Editor’s note: This article was initially published in The Daily Gazette, Swarthmore’s online, daily newspaper founded in Fall 1996. As of Fall 2018, the DG has merged with The Phoenix. See the about page to read more about the DG.
Nearly a year after an anonymous student known as John Doe filed a federal lawsuit against Swarthmore College, alleging that his expulsion for violation of the school’s sexual misconduct policies was unfounded, the two parties have reached a settlement that vacates the college’s finding against him.
John Doe originally filed his lawsuit after being found responsible for sexual misconduct in the spring of 2013. His suit claimed that Swarthmore only re-opened the investigation into his alleged misconduct due to the Title IX complaint filed by Hope Brinn ‘15 and Mia Ferguson ‘15, and his attorney later claimed that the college’s finding made him “the whipping boy that Swarthmore needed to demonstrate its own zero tolerance standard.” John’s suit also contended that his was the first case of sexual misconduct the college adjudicated following the federal complaints, a claim The Daily Gazette has determined is incorrect.
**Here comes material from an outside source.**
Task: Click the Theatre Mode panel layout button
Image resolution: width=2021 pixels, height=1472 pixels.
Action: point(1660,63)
Multiple Swarthmore College employees declined to comment on the case, citing privacy concerns. The publicly filed motion to dismiss the case, however, explained that additional information became available after John Doe’s case was heard that called into question “the impartiality of the College Judiciary Committee Panel that heard John’s case.”
Swarthmore’s Communications Office elaborated on the motion, saying that while John Doe’s case was heard by a college judiciary panel made up of faculty, staff, and students, cases of sexual misconduct are now presided over by “an outside adjudicator, who is unaffiliated with our small Swarthmore community, and whose impartiality cannot reasonably be questioned.” Title IX Coordinator Kaaren Williamsen confirmed that Swarthmore has worked with and plans to continue to work with the Hon. Judge Jane Greenspan in this capacity “for the foreseeable future.”
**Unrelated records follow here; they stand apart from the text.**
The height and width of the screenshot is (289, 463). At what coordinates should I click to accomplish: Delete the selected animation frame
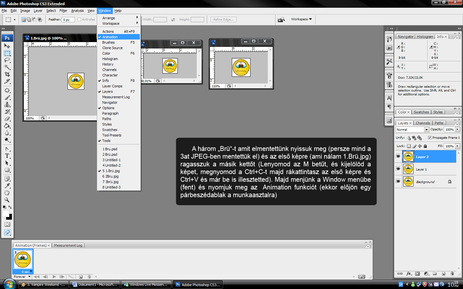89,277
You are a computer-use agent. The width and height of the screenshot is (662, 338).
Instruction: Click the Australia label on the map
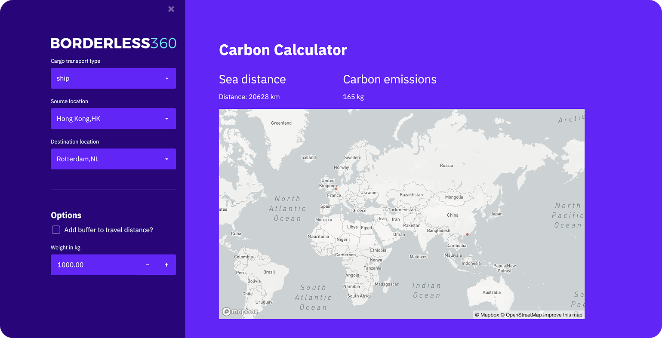point(491,292)
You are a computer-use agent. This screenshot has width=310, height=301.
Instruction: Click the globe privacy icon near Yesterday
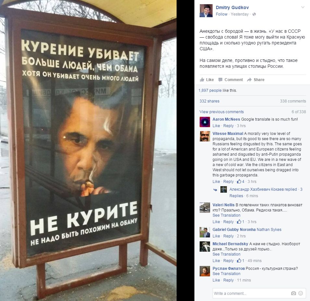click(254, 14)
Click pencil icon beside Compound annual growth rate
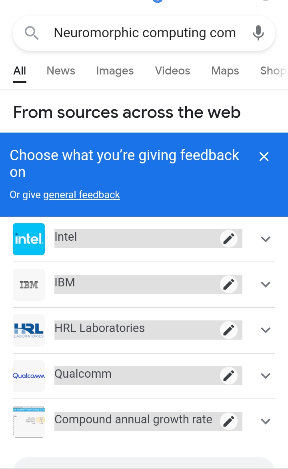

“The College has always sought to apply its policies in a way that is fair to all parties involved,” said the Communications Office. “And over the past 18 months, we have continued working very hard to make sure our student conduct procedures are as fair as we can make them.”
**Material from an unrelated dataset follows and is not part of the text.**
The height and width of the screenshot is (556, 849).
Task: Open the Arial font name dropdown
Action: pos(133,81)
While the vacation of his sentence means that John Doe would be allowed to seek re-admittance to Swarthmore, he would be required to have his case re-adjudicated before he could enroll. John Doe has transferred to another college and has said he does not plan to seek re-admittance to Swarthmore, but the settlement has raised concern among members of the college community. A survivor who requested to remain anonymous asked, “What kind of anxiety does [John Doe’s possible return] create for the survivors?”
Other details of the case raised familiar concerns about Swarthmore’s policy regarding students found responsible for sexual misconduct. Earlier this fall, The Huffington Post discussed the practice of accused students transferring to other institutions to avoid hearings, which named Swarthmore specifically. According to Dean of the Senior Class and Director of Student Conduct Nathan Miller, Swarthmore will only “accurately answer any questions asked about the student’s disciplinary record” if they were given “a student’s signed consent.” Swarthmore does not currently annotate transcripts of students expelled from the college for misconduct, according to Registrar Martin Warner, because “transcripts are records of academic performance only.”
When asked how she would address students’ concerns about safety, Williamsen said, “We are in a space where colleges are paying attention and trying to get this right, and also acknowledging that we need to look at all kind of response mechanisms to keep our campus safe physically and emotionally. That’s what our work is here, and it’s not done.”